저장된 데이터:
───
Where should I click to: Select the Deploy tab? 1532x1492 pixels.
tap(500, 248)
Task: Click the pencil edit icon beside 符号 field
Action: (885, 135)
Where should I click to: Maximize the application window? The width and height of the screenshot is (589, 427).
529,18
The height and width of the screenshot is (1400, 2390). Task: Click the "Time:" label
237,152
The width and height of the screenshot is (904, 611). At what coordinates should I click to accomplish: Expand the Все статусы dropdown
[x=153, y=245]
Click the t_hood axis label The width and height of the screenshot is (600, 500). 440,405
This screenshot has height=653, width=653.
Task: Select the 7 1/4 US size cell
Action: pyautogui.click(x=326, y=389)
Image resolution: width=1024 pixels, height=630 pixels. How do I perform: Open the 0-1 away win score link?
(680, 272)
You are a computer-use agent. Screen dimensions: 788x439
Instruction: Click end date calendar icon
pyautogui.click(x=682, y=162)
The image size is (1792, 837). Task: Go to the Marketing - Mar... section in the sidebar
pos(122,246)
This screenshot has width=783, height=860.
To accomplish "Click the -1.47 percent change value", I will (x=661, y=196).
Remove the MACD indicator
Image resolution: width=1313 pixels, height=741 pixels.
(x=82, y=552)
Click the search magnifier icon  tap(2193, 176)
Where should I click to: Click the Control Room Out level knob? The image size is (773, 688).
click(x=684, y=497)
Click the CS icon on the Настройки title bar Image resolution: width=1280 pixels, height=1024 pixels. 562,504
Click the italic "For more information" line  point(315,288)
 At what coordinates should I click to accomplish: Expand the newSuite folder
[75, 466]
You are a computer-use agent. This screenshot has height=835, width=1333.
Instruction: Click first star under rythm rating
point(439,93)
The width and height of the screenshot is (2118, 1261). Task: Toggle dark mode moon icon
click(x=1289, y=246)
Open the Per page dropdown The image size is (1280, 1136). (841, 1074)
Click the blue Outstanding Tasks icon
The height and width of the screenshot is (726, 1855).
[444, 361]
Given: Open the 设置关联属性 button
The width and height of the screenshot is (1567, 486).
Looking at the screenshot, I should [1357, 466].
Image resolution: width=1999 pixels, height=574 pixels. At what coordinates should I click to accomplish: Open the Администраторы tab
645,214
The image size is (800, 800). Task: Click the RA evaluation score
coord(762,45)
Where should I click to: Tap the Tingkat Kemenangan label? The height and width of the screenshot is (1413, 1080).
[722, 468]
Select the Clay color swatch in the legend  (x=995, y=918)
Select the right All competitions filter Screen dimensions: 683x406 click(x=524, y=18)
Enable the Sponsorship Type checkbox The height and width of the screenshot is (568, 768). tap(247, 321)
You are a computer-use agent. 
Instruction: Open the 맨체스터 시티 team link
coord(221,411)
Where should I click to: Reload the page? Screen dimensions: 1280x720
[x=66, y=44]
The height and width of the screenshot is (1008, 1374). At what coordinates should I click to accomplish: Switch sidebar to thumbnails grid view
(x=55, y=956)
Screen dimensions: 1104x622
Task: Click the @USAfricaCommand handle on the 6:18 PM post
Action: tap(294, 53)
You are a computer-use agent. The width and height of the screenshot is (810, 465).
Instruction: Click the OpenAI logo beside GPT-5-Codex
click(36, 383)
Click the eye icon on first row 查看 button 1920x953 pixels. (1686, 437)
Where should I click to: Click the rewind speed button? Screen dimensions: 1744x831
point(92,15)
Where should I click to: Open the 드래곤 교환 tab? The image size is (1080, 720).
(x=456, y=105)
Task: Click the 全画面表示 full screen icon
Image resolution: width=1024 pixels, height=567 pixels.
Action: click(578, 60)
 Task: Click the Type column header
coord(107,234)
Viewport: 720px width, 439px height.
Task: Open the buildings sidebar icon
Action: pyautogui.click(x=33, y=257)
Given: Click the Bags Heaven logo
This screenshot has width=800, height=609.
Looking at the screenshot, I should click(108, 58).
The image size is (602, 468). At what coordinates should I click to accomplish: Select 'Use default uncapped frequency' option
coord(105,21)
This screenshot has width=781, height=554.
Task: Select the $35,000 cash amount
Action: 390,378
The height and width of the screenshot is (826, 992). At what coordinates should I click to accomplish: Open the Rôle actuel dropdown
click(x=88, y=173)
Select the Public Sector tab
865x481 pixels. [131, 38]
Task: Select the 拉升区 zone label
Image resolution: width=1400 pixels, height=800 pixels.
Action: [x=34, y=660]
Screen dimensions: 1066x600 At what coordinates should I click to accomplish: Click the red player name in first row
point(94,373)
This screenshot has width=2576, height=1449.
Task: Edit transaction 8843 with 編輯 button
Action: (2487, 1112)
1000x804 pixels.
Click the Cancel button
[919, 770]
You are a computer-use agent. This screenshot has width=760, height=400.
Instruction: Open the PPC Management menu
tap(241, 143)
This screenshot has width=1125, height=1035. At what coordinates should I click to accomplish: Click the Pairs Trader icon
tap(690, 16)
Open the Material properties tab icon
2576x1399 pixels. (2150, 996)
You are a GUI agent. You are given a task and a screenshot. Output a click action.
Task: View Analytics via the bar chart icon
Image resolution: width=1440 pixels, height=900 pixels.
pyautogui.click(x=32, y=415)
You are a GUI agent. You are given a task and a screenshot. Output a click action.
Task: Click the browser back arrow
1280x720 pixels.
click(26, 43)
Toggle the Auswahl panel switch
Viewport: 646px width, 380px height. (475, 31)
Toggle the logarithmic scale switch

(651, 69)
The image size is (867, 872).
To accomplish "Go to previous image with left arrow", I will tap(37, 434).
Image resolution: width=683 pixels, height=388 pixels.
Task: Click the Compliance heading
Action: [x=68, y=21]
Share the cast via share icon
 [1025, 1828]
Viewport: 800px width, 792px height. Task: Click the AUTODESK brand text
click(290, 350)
───
## [서면 요청]
위 저장된 데이터의 모든 줄을 "번호"와 "내용" 두 열의 마크다운 표로 바꿔 쓰고, 빈 줄은 빼 주세요.

## [연습 문제 풀이]
| 번호 | 내용 |
|---|---|
| 1 | Where should I click to: Select the Deploy tab? 1532x1492 pixels. |
| 2 | tap(500, 248) |
| 3 | Task: Click the pencil edit icon beside 符号 field |
| 4 | Action: (885, 135) |
| 5 | Where should I click to: Maximize the application window? The width and height of the screenshot is (589, 427). |
| 6 | 529,18 |
| 7 | The height and width of the screenshot is (1400, 2390). Task: Click the "Time:" label |
| 8 | 237,152 |
| 9 | The width and height of the screenshot is (904, 611). At what coordinates should I click to accomplish: Expand the Все статусы dropdown |
| 10 | [x=153, y=245] |
| 11 | Click the t_hood axis label The width and height of the screenshot is (600, 500). 440,405 |
| 12 | This screenshot has height=653, width=653. |
| 13 | Task: Select the 7 1/4 US size cell |
| 14 | Action: pyautogui.click(x=326, y=389) |
| 15 | Image resolution: width=1024 pixels, height=630 pixels. How do I perform: Open the 0-1 away win score link? |
| 16 | (680, 272) |
| 17 | You are a computer-use agent. Screen dimensions: 788x439 |
| 18 | Instruction: Click end date calendar icon |
| 19 | pyautogui.click(x=682, y=162) |
| 20 | The image size is (1792, 837). Task: Go to the Marketing - Mar... section in the sidebar |
| 21 | pos(122,246) |
| 22 | This screenshot has width=783, height=860. |
| 23 | To accomplish "Click the -1.47 percent change value", I will (x=661, y=196). |
| 24 | Remove the MACD indicator |
| 25 | Image resolution: width=1313 pixels, height=741 pixels. |
| 26 | (x=82, y=552) |
| 27 | Click the search magnifier icon  tap(2193, 176) |
| 28 | Where should I click to: Click the Control Room Out level knob? The image size is (773, 688). |
| 29 | click(x=684, y=497) |
| 30 | Click the CS icon on the Настройки title bar Image resolution: width=1280 pixels, height=1024 pixels. 562,504 |
| 31 | Click the italic "For more information" line  point(315,288) |
| 32 |  At what coordinates should I click to accomplish: Expand the newSuite folder |
| 33 | [75, 466] |
| 34 | You are a computer-use agent. This screenshot has height=835, width=1333. |
| 35 | Instruction: Click first star under rythm rating |
| 36 | point(439,93) |
| 37 | The width and height of the screenshot is (2118, 1261). Task: Toggle dark mode moon icon |
| 38 | click(x=1289, y=246) |
| 39 | Open the Per page dropdown The image size is (1280, 1136). (841, 1074) |
| 40 | Click the blue Outstanding Tasks icon |
| 41 | The height and width of the screenshot is (726, 1855). |
| 42 | [444, 361] |
| 43 | Given: Open the 设置关联属性 button |
| 44 | The width and height of the screenshot is (1567, 486). |
| 45 | Looking at the screenshot, I should [1357, 466]. |
| 46 | Image resolution: width=1999 pixels, height=574 pixels. At what coordinates should I click to accomplish: Open the Администраторы tab |
| 47 | 645,214 |
| 48 | The image size is (800, 800). Task: Click the RA evaluation score |
| 49 | coord(762,45) |
| 50 | Where should I click to: Tap the Tingkat Kemenangan label? The height and width of the screenshot is (1413, 1080). |
| 51 | [722, 468] |
| 52 | Select the Clay color swatch in the legend  (x=995, y=918) |
| 53 | Select the right All competitions filter Screen dimensions: 683x406 click(x=524, y=18) |
| 54 | Enable the Sponsorship Type checkbox The height and width of the screenshot is (568, 768). tap(247, 321) |
| 55 | You are a computer-use agent.  |
| 56 | Instruction: Open the 맨체스터 시티 team link |
| 57 | coord(221,411) |
| 58 | Where should I click to: Reload the page? Screen dimensions: 1280x720 |
| 59 | [x=66, y=44] |
| 60 | The height and width of the screenshot is (1008, 1374). At what coordinates should I click to accomplish: Switch sidebar to thumbnails grid view |
| 61 | (x=55, y=956) |
| 62 | Screen dimensions: 1104x622 |
| 63 | Task: Click the @USAfricaCommand handle on the 6:18 PM post |
| 64 | Action: tap(294, 53) |
| 65 | You are a computer-use agent. The width and height of the screenshot is (810, 465). |
| 66 | Instruction: Click the OpenAI logo beside GPT-5-Codex |
| 67 | click(36, 383) |
| 68 | Click the eye icon on first row 查看 button 1920x953 pixels. (1686, 437) |
| 69 | Where should I click to: Click the rewind speed button? Screen dimensions: 1744x831 |
| 70 | point(92,15) |
| 71 | Where should I click to: Open the 드래곤 교환 tab? The image size is (1080, 720). |
| 72 | (x=456, y=105) |
| 73 | Task: Click the 全画面表示 full screen icon |
| 74 | Image resolution: width=1024 pixels, height=567 pixels. |
| 75 | Action: click(578, 60) |
| 76 |  Task: Click the Type column header |
| 77 | coord(107,234) |
| 78 | Viewport: 720px width, 439px height. |
| 79 | Task: Open the buildings sidebar icon |
| 80 | Action: pyautogui.click(x=33, y=257) |
| 81 | Given: Click the Bags Heaven logo |
| 82 | This screenshot has width=800, height=609. |
| 83 | Looking at the screenshot, I should click(108, 58). |
| 84 | The image size is (602, 468). At what coordinates should I click to accomplish: Select 'Use default uncapped frequency' option |
| 85 | coord(105,21) |
| 86 | This screenshot has width=781, height=554. |
| 87 | Task: Select the $35,000 cash amount |
| 88 | Action: 390,378 |
| 89 | The height and width of the screenshot is (826, 992). At what coordinates should I click to accomplish: Open the Rôle actuel dropdown |
| 90 | click(x=88, y=173) |
| 91 | Select the Public Sector tab |
| 92 | 865x481 pixels. [131, 38] |
| 93 | Task: Select the 拉升区 zone label |
| 94 | Image resolution: width=1400 pixels, height=800 pixels. |
| 95 | Action: [x=34, y=660] |
| 96 | Screen dimensions: 1066x600 At what coordinates should I click to accomplish: Click the red player name in first row |
| 97 | point(94,373) |
| 98 | This screenshot has width=2576, height=1449. |
| 99 | Task: Edit transaction 8843 with 編輯 button |
| 100 | Action: (2487, 1112) |
| 101 | 1000x804 pixels. |
| 102 | Click the Cancel button |
| 103 | [919, 770] |
| 104 | You are a computer-use agent. This screenshot has width=760, height=400. |
| 105 | Instruction: Open the PPC Management menu |
| 106 | tap(241, 143) |
| 107 | This screenshot has width=1125, height=1035. At what coordinates should I click to accomplish: Click the Pairs Trader icon |
| 108 | tap(690, 16) |
| 109 | Open the Material properties tab icon |
| 110 | 2576x1399 pixels. (2150, 996) |
| 111 | You are a GUI agent. You are given a task and a screenshot. Output a click action. |
| 112 | Task: View Analytics via the bar chart icon |
| 113 | Image resolution: width=1440 pixels, height=900 pixels. |
| 114 | pyautogui.click(x=32, y=415) |
| 115 | You are a GUI agent. You are given a task and a screenshot. Output a click action. |
| 116 | Task: Click the browser back arrow |
| 117 | 1280x720 pixels. |
| 118 | click(26, 43) |
| 119 | Toggle the Auswahl panel switch |
| 120 | Viewport: 646px width, 380px height. (475, 31) |
| 121 | Toggle the logarithmic scale switch |
| 122 | (651, 69) |
| 123 | The image size is (867, 872). |
| 124 | To accomplish "Go to previous image with left arrow", I will tap(37, 434). |
| 125 | Image resolution: width=683 pixels, height=388 pixels. |
| 126 | Task: Click the Compliance heading |
| 127 | Action: [x=68, y=21] |
| 128 | Share the cast via share icon |
| 129 |  [1025, 1828] |
| 130 | Viewport: 800px width, 792px height. Task: Click the AUTODESK brand text |
| 131 | click(290, 350) |